EXTRACT
"""

July 2, 2003: Israel confiscates 500 dunums (125 acres) of land from the Palestinian town of Sinjil.

September 9, 2002: Israeli settlers attack residents of Sinjil village, north of Ramallah, and prevent them from harvesting crops. (Hear Palestine)

June 23, 2001: One hundred fifty settlers from Shilo attack Palestinian residents and burn fields in Sinjil and Turmus.

March 1, 2001: Al-Quds reports settlers confiscating 4,000 dunams of agricultural land from the village of Sinjil, in Ramallah. The land is between the settlements of Shilo, Eli and Ma'ale Levona.

2000-2001: With the help of the Israeli army, the settlers of Shillo settlement, built on Sinjil village land, bulldozed a wide stretch of Sinjil land to open a new bypass road linking Shillo and Ma'ale Levona settlements. The Shillo settlers had exploited current closure on the West Bank in which Palestinian movement is restricted and started bulldozing and uprooting the fruit trees, damaging thousands of dunums of land that lies in the Alraseed and Abed Alrahman Ben Ouf regions. The colonists have previously tried to seize this land on a number of occasions but the villagers have always managed to prevent them. As a result of the closure, the people of Sinjil village are no longer able to prevent the colonist from constructing this bypass road.

"""

DATASET ENTRIES

"""

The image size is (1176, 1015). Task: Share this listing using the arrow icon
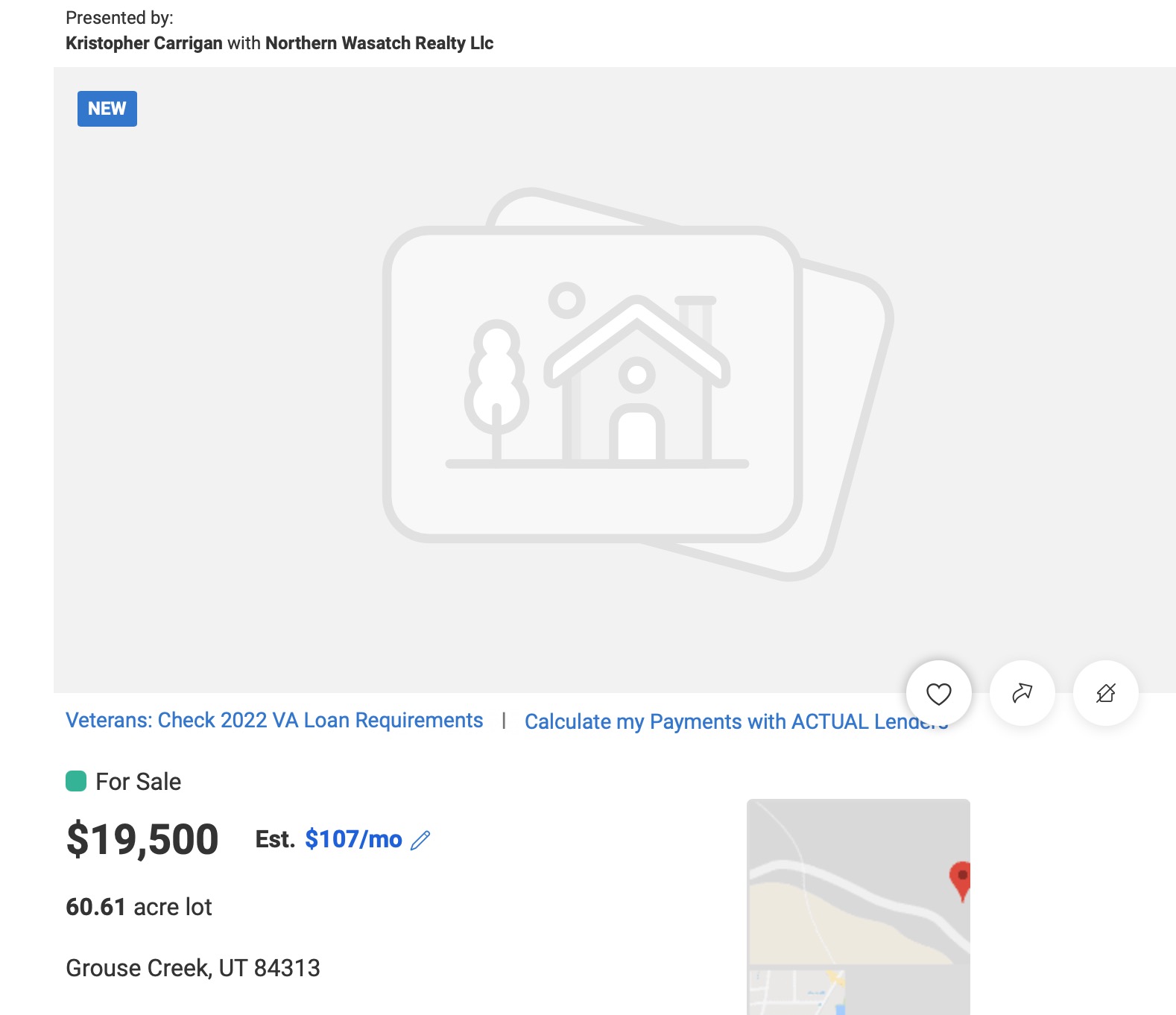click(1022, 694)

"""
"""

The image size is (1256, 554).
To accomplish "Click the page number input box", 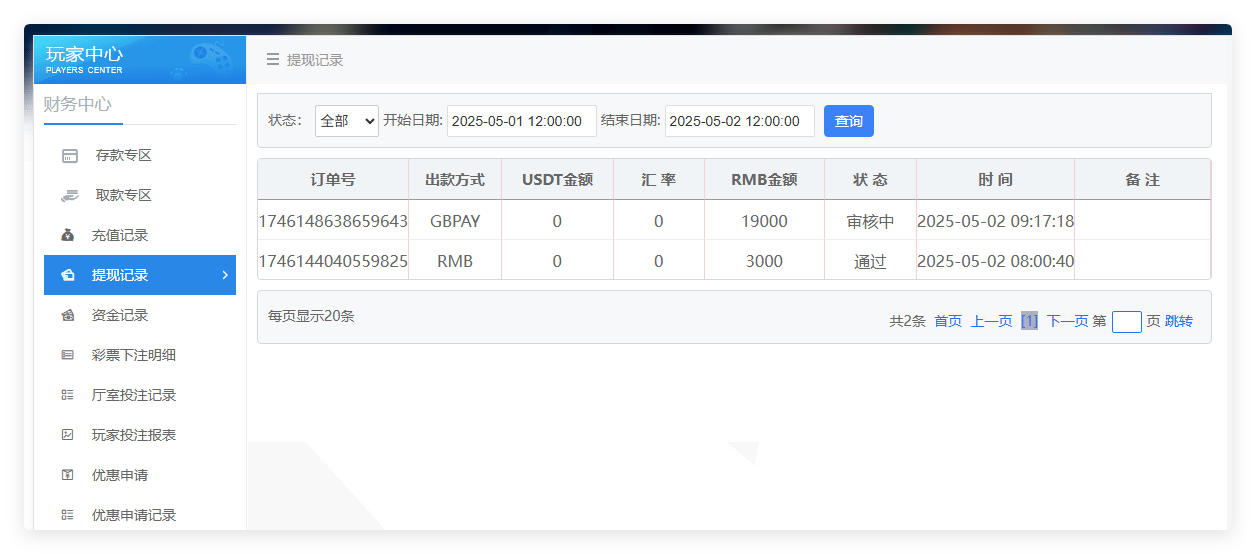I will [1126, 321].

"""

TASK PROMPT
Write the next part of the chronology of events in Sinjil village, starting right after its final sentence.

SOLVED PROBLEM
November 13, 1998: The BBC's Paul Adams reported from, where residents awoke to find that in the dead of night Israelis from the nearby Eli settlement had paved a road through the middle of village lands, and tractors had been placed to start plowing more land. Adams interviewed a settler named Rivka, who said that the settlers strategy to respond to Wye was "simply to build."

Area map

Why were we needed in Sinjil?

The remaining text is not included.